Bob Hesford

Personal information
- Full name: Robert Taylor Hesford
- Date of birth: 13 April 1916
- Place of birth: Bolton, England
- Date of death: 15 June 1982 (aged 66)
- Position: Goalkeeper

Senior career*
- Years: Team / Apps / (Gls)
- 1934–1949: Huddersfield Town / 203 / (0)
- Stalybridge Celtic

= Bob Hesford (footballer) =

English footballer

Robert Taylor Hesford (13 April 1916 – 15 June 1982) was an English professional footballer who played all his professional career as a goalkeeper for Huddersfield Town.

== Biography ==
Hesford was born in Bolton.
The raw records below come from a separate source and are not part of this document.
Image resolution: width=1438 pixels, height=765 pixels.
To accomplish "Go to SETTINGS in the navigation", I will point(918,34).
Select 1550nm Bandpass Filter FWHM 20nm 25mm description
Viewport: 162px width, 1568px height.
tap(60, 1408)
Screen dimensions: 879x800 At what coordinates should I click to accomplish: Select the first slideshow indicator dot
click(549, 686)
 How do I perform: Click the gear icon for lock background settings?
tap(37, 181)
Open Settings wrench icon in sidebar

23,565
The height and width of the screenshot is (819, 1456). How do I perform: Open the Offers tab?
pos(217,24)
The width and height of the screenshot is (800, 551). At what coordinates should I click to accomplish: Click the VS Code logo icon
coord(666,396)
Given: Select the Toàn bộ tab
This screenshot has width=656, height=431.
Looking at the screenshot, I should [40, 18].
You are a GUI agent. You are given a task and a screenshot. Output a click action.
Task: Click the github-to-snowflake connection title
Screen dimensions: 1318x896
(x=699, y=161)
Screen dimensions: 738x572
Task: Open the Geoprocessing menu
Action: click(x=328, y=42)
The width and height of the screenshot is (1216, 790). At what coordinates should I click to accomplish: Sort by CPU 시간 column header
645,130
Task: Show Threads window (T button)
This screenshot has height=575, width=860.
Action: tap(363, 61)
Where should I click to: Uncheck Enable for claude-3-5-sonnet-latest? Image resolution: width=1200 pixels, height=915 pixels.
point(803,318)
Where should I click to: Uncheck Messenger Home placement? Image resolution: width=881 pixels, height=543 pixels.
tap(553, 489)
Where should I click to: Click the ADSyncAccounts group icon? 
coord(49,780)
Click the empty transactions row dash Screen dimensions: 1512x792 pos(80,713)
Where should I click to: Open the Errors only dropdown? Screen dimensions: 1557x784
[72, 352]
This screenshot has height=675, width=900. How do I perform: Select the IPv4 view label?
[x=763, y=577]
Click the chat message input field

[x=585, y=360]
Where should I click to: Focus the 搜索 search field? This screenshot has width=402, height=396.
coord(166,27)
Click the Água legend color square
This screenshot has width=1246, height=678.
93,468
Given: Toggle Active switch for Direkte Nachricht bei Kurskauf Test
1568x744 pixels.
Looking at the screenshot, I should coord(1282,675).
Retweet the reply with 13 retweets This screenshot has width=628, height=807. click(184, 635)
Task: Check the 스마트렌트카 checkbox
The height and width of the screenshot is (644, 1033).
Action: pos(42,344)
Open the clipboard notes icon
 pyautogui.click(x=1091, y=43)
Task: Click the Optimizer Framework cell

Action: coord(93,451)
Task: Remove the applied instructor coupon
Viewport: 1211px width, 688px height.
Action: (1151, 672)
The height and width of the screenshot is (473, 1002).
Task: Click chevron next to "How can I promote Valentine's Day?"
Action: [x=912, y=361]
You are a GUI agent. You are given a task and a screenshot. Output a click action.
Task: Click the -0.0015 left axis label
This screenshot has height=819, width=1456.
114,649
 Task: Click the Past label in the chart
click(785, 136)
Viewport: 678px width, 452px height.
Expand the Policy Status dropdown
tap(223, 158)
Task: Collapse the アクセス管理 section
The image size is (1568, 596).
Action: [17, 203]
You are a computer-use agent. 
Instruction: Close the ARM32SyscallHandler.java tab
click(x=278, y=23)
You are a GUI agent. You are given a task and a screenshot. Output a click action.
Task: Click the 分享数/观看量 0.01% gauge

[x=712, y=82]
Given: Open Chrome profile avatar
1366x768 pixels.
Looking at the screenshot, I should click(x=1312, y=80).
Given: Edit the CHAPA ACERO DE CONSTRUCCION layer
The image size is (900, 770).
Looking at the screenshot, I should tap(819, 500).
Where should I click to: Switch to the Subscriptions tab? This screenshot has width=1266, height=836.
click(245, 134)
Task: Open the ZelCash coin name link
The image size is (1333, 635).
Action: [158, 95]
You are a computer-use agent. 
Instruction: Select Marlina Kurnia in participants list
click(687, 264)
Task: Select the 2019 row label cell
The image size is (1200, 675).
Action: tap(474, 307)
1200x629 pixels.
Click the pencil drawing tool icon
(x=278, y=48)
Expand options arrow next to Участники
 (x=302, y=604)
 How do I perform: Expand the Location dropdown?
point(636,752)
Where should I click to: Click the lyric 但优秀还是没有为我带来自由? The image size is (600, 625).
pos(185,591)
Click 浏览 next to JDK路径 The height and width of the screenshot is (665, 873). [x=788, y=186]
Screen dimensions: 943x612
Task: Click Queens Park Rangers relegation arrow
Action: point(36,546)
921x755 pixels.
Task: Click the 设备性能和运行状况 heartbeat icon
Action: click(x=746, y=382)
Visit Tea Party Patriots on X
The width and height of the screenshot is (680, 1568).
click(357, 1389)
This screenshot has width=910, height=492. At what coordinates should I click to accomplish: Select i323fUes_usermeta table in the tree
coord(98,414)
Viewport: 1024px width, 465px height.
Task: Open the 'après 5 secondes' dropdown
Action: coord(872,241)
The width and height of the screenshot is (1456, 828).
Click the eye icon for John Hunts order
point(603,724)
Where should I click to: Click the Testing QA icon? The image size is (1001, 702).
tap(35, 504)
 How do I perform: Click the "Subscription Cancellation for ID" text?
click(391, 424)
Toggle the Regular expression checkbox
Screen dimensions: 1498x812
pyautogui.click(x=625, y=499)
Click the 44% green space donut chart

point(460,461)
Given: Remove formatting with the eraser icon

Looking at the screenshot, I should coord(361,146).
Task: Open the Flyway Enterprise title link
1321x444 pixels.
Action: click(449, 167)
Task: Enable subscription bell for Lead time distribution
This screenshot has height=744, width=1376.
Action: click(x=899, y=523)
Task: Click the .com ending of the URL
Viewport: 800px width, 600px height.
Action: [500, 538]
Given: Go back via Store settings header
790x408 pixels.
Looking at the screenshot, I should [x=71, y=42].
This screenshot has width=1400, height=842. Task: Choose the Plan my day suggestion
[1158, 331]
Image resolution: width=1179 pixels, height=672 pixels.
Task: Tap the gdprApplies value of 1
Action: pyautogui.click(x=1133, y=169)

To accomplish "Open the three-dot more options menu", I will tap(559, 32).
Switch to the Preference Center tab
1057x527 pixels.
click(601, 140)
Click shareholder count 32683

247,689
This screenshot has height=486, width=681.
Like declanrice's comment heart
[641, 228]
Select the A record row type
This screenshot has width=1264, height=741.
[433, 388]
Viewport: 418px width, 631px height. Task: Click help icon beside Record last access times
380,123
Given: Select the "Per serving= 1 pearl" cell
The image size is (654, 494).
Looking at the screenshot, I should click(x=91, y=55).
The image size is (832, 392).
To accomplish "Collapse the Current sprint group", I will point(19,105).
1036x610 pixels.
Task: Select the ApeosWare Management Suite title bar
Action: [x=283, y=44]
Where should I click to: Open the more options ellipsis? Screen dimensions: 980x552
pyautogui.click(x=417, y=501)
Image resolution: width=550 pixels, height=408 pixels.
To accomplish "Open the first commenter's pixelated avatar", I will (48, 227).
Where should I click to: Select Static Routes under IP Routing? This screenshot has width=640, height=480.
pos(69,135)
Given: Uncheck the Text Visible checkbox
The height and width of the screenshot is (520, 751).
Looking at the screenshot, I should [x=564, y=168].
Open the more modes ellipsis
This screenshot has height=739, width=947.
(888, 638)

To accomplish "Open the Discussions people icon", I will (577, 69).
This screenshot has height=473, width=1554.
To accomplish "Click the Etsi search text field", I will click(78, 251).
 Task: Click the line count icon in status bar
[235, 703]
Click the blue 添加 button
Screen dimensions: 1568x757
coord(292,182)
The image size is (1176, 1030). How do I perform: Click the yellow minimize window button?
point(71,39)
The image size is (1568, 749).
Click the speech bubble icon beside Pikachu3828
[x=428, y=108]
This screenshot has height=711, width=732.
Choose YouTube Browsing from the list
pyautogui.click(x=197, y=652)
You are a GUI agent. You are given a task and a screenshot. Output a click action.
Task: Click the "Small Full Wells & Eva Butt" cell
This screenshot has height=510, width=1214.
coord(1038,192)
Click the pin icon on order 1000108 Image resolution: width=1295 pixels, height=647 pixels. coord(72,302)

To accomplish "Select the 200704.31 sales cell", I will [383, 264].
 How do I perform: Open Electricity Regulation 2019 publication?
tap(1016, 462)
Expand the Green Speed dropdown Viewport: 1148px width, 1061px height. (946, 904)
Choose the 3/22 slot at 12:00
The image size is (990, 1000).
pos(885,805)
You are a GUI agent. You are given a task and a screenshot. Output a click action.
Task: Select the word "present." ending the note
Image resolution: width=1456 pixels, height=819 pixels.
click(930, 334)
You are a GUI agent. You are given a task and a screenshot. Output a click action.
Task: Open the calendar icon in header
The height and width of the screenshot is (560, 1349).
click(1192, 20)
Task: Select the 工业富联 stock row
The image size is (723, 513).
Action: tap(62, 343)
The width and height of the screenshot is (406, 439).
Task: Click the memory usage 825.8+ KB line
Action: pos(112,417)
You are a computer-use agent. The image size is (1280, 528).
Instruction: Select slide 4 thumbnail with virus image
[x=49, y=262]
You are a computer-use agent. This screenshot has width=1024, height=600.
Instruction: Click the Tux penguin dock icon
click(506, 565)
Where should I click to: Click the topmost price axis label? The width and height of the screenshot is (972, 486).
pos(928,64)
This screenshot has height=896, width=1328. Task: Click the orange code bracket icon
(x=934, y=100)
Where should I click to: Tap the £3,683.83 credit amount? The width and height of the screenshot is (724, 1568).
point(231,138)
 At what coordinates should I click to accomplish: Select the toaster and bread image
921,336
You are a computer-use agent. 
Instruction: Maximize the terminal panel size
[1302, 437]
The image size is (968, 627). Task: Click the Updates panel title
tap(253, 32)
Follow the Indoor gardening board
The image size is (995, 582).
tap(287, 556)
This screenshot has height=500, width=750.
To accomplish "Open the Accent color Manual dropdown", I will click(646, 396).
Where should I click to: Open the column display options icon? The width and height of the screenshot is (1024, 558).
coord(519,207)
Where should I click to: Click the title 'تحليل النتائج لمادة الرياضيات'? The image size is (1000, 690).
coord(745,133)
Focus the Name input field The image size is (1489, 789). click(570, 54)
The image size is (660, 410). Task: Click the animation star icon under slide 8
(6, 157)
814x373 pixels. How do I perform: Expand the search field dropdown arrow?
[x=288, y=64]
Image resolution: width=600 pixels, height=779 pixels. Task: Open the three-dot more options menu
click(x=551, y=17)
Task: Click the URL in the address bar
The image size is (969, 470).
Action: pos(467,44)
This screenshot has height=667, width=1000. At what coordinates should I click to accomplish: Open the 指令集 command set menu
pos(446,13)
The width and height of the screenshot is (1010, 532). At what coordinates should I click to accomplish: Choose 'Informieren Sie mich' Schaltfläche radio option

In 1950, Robert was teaching at Spring Grove Junior school in Huddersfield.. He was praised for his sportsmanship and skill in saving a penalty that was retaken at Old Trafford against Manchester United by J.P.W. Mallalieu in the Sporting Manners chapter of his book, Sporting Days

== Family ==
Three of Hesford's sons had successful sporting careers. Bob Hesford was an England rugby union international; Steve Hesford played rugby league for Warrington; and Iain Hesford was a goalkeeper like his father, playing for Blackpool and Sunderland amongst a number of clubs.